• Prompt: Please render the rows from the line containing "The height and width of the screenshot is (380, 680)." through the line containing "Looking at the screenshot, I should [x=21, y=60].", both ends included, as a JSON list of strings with one string per line and no blank lines.

(Element and text location data)
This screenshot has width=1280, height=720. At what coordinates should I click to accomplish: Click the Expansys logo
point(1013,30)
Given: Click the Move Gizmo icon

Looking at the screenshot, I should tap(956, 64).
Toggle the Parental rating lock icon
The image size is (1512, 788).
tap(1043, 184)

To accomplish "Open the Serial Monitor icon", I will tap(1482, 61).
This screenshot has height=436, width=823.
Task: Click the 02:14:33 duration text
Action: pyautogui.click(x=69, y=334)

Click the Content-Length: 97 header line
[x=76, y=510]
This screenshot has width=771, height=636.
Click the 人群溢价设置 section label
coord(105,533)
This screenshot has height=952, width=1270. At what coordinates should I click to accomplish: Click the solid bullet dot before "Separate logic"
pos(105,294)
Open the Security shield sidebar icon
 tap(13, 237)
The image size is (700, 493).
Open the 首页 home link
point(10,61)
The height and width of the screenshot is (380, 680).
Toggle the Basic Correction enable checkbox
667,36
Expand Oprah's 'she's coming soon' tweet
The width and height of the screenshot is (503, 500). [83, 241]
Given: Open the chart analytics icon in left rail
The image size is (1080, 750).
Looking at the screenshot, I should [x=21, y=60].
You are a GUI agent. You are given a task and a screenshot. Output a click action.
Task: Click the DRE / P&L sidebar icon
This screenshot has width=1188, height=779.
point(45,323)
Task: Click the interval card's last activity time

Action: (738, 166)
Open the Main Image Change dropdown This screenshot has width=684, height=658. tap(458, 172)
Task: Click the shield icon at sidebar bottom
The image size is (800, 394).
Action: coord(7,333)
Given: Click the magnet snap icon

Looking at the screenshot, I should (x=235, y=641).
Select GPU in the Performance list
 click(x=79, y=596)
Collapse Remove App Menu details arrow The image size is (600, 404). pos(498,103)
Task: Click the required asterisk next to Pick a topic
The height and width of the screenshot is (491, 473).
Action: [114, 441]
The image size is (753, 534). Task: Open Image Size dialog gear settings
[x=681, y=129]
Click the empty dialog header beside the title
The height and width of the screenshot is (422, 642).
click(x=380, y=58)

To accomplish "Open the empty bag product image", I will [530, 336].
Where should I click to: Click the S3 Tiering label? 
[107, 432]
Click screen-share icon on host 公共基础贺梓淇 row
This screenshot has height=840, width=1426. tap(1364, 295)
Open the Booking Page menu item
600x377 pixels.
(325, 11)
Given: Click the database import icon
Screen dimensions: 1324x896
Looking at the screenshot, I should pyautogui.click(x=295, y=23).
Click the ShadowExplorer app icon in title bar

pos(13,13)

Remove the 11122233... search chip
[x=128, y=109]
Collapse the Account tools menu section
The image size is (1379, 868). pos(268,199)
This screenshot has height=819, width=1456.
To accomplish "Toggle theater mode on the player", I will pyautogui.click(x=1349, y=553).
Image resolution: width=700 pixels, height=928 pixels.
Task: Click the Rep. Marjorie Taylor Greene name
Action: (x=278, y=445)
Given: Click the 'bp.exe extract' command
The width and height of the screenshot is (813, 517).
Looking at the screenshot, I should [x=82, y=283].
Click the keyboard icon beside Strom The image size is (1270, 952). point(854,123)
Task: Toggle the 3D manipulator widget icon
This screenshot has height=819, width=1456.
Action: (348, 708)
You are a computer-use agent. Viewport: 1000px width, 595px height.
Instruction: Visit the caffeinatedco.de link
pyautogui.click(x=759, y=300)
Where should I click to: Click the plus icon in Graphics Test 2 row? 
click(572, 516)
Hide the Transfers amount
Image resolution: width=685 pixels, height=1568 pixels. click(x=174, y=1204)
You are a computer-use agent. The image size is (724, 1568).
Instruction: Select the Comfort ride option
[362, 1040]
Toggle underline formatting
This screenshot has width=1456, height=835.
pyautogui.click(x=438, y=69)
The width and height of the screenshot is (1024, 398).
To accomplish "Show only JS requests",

• Task answer:
[
  "The height and width of the screenshot is (380, 680).",
  "Toggle the Basic Correction enable checkbox",
  "667,36",
  "Expand Oprah's 'she's coming soon' tweet",
  "The width and height of the screenshot is (503, 500). [83, 241]",
  "Given: Open the chart analytics icon in left rail",
  "The image size is (1080, 750).",
  "Looking at the screenshot, I should [x=21, y=60]."
]